With Apache Hadoop YARN as its architectural center, Apache Hadoop continues to attract new engines to run within the data platform, as organizations want to efficiently store their data in a single repository and interact with it in different ways. As YARN propels Hadoop’s emergence as a business-critical data platform, the enterprise requires more stringent data security capabilities. The Apache Knox Gateway (“Knox”) provides HTTP based access to resources of the Hadoop ecosystem so that enterprises can confidently extend Hadoop access to more users, while maintaining compliance with enterprise security policies.

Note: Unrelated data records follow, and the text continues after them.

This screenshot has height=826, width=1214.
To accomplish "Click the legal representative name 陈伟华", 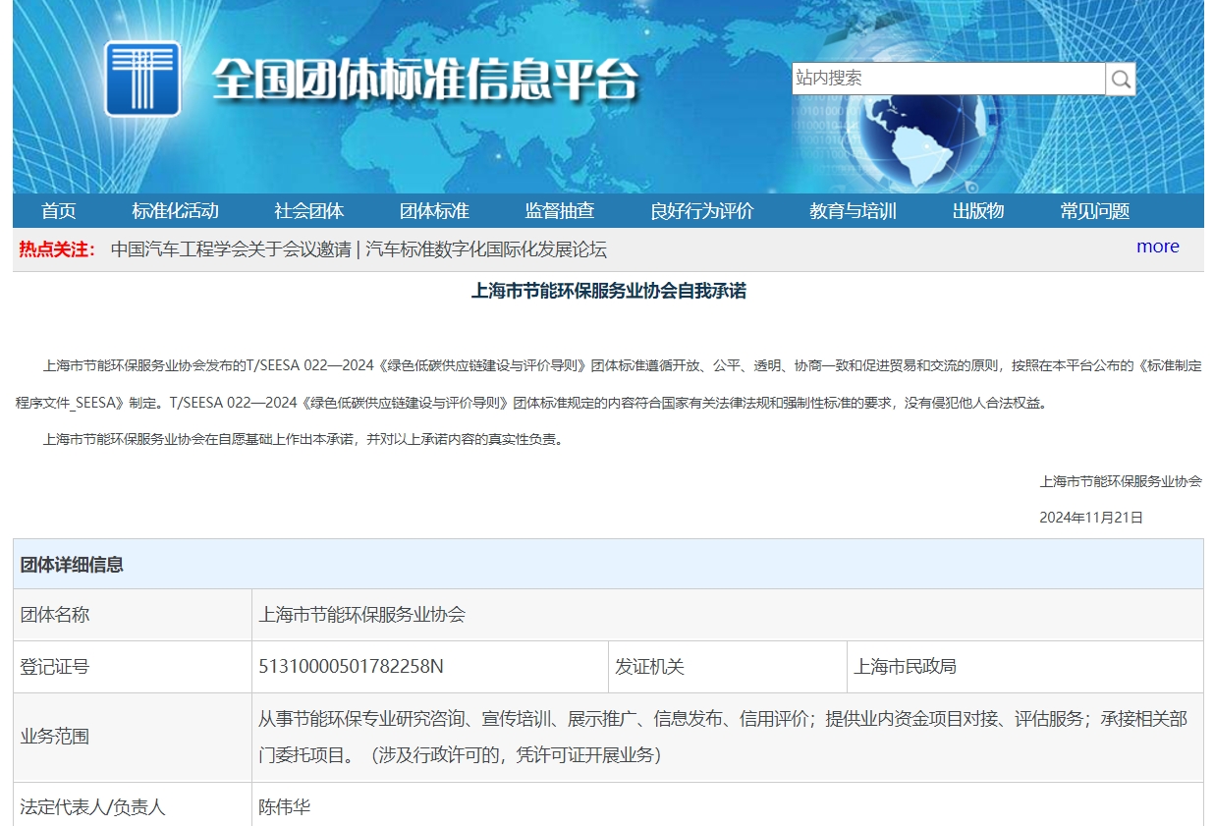I will tap(284, 807).
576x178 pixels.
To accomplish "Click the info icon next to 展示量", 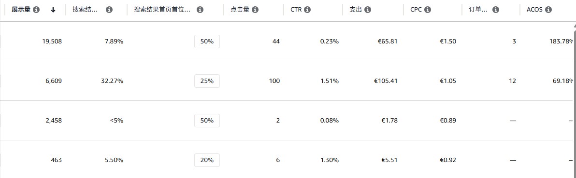I will pos(36,10).
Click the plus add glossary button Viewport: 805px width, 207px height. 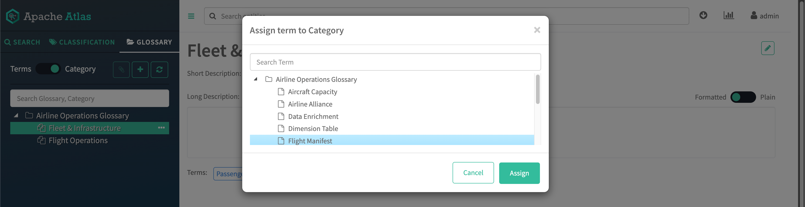(140, 69)
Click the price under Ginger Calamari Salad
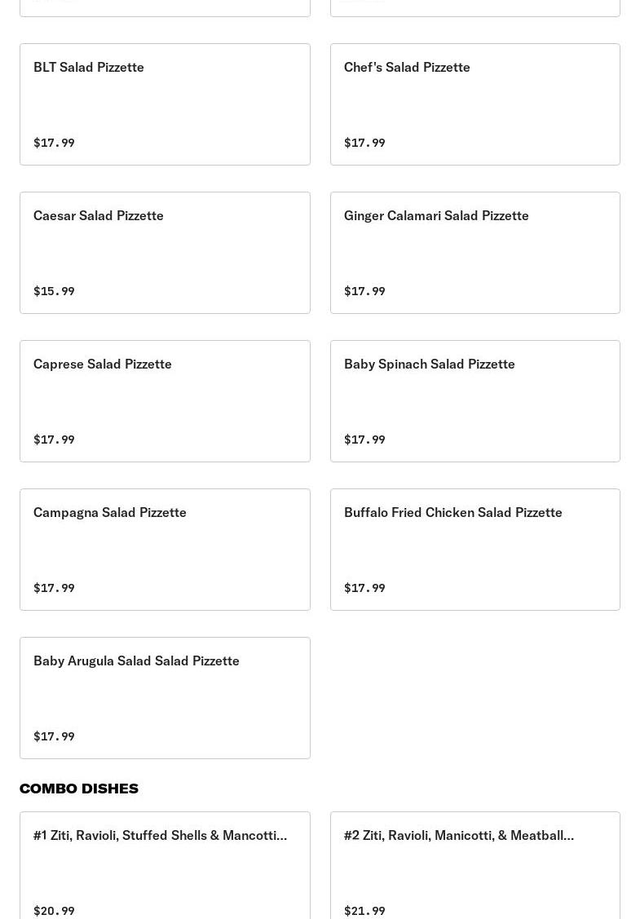The height and width of the screenshot is (919, 640). click(x=364, y=291)
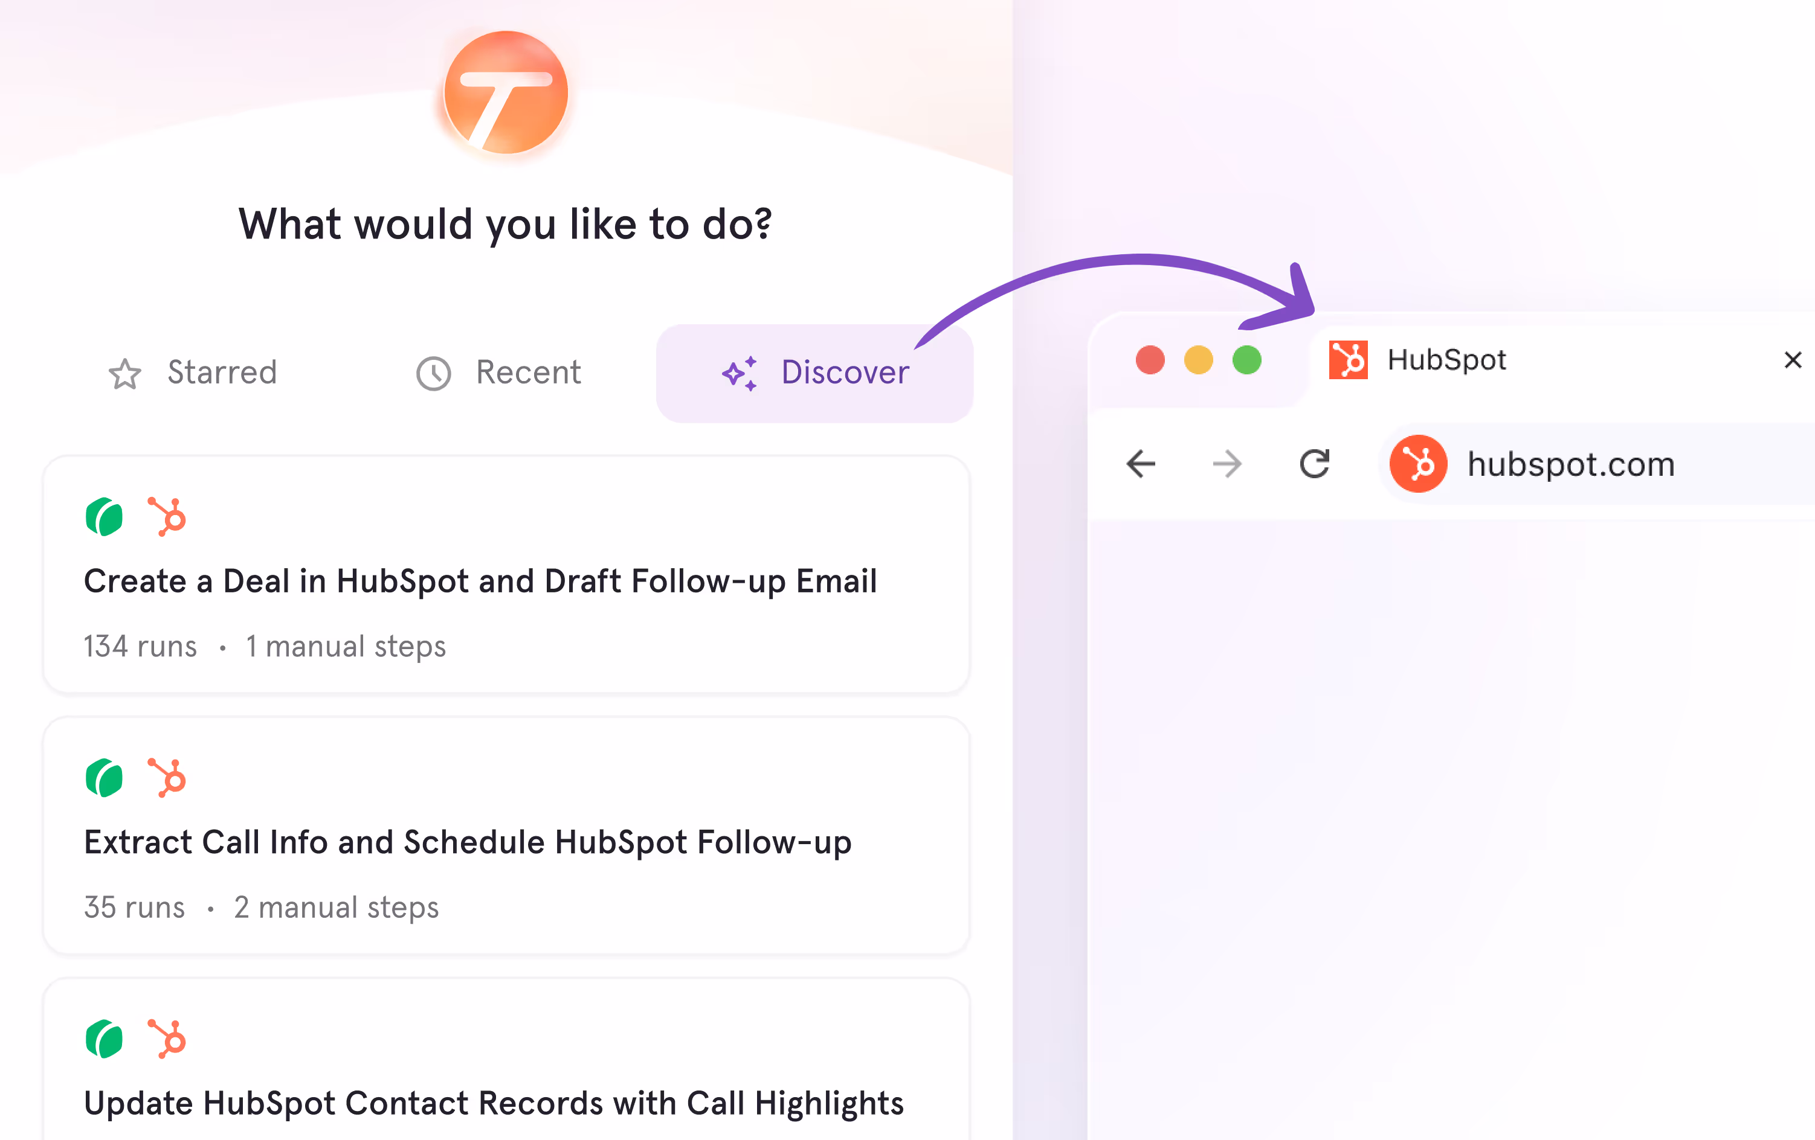Click the browser forward arrow

point(1227,463)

On May 6th, the community announced the release of Apache Knox Gateway 0.6.0. With this release, the community addressed over 40 JIRA issues. Knox 0.6.0 delivers many new features, fixes and enhancements. Among these improvements, five stand out as particularly important.
This blog provides an overview of the new features and how they integrate with other Hadoop services, as well as provide a preview of enhancements that we have planned for upcoming releases.
The Storm UI daemon provides a REST API that allows users to interact with a Storm cluster. This includes retrieving metrics data and information related to cluster configuration and operations management such as starting or stopping topologies. By providing access to this API, through a new Knox routing service for Storm, users now have the ability to securely access these resources. This feature will be available as a technical preview in HDP 2.3, to be released in later half of this year.
In this release of Apache Knox, we reduce the load on the LDAP or Active Directory server and optimize consecutive API calls by reducing the number of authentication attempts. By adding support for cached LDAP authentication information in Knox, eliminates the need for client sessions via JSESSIONID.
The objective of this improvement is for contributors to easily provide routing services to Knox in order to support additional APIs. A basic integration now simply consists of providing a Service Definition file and a Rewrite file. In case of more involved integrations, users may have to implement service specific protocols for requests by providing a custom Dispatch class.
The Knox community will benefit from simpler and dynamic REST API integrations through this feature.
SSL Mutual Authentication provides a mechanism for establishing a strong trust between clients and servers based on exchanging certificates to prove their identity. The explicit trust of a client’s certificate using mutual authentication allows Knox to unambiguously identify a client that is presenting a HTTP header or other assertion that needs to be trusted. This feature is especially beneficial for deployments that leverage the pre-authenticated SSO feature.
This feature provides a configuration facility to indicate the “frontend” URL that is used for URL rewriting for deployments with load balancers. This enhancement reduces the processing that load balancer needs to perform for the rewriting task.
The Knox release would not have been possible without excellent contributions from the dedicated, talented community members who have done a great job understanding the needs of the user community and trying to deliver on them. Based on demand from the user community, we will continue to focus our efforts in three primary areas:
We will continue to expand authentication, federation and SSO capabilities to meet user and developer needs. We plan to deliver support for Keystone tokens and JWT capabilities in the upcoming releases.